More recently, the Internet Archive renewed the call for big publishing to drop the lawsuit. From Publishers Weekly:

“Librarians, publishers, authors, all of us should be working together during this pandemic to help teachers, parents, and especially students,” Kahle implored. “I call on the executives of Hachette, HarperCollins, Wiley, and Penguin Random House to come together with us to help solve the challenging problems of access to knowledge during this pandemic, and to please drop this needless lawsuit.”

Kahle’s remarks came as part of a panel, which featured a range of speakers explaining and defending the practice of Controlled Digital Lending (CDL), the legal theory under which the Internet Archive has scanned and is making available for borrowing a library of some 1.4 million mostly 20th century books.

“Please remember what libraries do: we buy, preserve, and lend books,” Kahle said. “Controlled Digital Lending is a respectful, balanced way to bring our print collections to digital learners,” he added, pointing out that once a physical book is digitized, it is only available one reader at a time.
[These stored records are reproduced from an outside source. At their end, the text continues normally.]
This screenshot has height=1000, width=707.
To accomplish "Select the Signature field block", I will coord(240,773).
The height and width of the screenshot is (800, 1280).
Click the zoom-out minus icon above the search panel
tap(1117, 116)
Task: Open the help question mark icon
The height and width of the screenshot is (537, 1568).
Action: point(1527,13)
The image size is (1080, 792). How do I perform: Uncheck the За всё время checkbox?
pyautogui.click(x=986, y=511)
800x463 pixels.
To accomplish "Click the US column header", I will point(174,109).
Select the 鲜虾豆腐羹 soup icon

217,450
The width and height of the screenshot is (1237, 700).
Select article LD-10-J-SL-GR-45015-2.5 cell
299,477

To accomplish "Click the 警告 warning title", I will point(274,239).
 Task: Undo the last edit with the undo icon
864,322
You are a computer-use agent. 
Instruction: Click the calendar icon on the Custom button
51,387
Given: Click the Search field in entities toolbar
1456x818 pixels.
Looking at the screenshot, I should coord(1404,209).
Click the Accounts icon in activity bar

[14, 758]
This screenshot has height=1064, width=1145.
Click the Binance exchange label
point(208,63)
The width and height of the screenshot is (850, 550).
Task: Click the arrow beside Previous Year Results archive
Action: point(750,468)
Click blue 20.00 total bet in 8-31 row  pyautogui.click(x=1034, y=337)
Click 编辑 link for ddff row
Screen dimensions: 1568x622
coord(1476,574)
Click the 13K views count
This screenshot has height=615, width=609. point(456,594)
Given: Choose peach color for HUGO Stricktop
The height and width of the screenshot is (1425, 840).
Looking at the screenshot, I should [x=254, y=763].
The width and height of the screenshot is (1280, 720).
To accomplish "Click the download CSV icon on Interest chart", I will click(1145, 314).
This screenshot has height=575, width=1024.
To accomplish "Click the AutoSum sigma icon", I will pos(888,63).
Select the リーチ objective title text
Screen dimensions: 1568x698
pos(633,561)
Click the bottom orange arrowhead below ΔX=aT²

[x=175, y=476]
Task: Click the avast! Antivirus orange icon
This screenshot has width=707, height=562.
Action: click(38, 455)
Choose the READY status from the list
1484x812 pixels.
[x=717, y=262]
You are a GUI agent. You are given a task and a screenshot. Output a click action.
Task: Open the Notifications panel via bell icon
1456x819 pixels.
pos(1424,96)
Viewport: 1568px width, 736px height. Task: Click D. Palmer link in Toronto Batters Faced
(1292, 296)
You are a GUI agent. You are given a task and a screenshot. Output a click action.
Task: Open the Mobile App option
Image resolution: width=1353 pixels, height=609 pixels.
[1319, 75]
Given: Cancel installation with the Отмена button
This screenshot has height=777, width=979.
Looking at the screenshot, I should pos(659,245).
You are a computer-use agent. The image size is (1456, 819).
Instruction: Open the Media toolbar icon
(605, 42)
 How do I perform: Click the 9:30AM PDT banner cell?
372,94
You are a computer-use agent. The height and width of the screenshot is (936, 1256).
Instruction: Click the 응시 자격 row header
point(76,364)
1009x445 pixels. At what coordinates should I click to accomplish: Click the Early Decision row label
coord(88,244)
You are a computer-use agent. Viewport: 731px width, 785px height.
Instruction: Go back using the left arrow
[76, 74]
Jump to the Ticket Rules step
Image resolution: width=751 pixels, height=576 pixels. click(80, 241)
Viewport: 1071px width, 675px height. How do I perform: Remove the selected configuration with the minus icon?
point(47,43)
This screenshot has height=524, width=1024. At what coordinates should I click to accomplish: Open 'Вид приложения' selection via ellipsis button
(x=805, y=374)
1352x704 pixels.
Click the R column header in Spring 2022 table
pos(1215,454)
In addition, the scan and the print book are not allowed to circulate at the same time. “Controlled Digital Lending is a longstanding and widespread library practice,” Kahle suggested, adding that the Internet Archive’s Open Library program has been around for nine years.

Apparently, the sensible call was not enough to get Big Publishing to come to their senses:

Asked this week about Kahle’s call for the publishers to drop the litigation and work with the Internet Archive, a spokesperson for Association of American Publishers, which is coordinating the publishers’ lawsuit, dismissed the idea. “The IA uses its considerable resources to conduct and promote willful copyright infringement on a massive scale”, AAP spokesperson John McKay said. “IA’s infringements, which are extensive and well-documented, are now appropriately before the court.”

So, the Big Publishing is going to continue the fight against an initiative that has been described as a source of good in the world. So, it looks like, for now, the lawsuit some might consider evil will go ahead anyway.

The fear, of course, is what precedent this could set. It’s certainly possible that a library would suddenly be legally barred from lending out books online. Something like that could very easily cap a libraries ability to adjust to the digital age at the knees. So, with that, there would be fewer legal options available for people to read. So, where do you think people would turn to? Piracy. We could very well be seeing the seeds being sown for an encouragement of online piracy by big publishing.

Adding the icing on the cake, people might see big publishing as greedy thanks to the lawsuit much like how many people viewed the major record labels as greedy for mass litigation of alleged file-sharers back in the late 90’s to 2000’s. So, the question is, are we seeing the Napster lawsuit all over again in terms of the potential results? Chances are, big publishing is looking at the immediate moment and not the possible wider implications of such a lawsuit. That could very easily be to their detriment whether they realize it or not.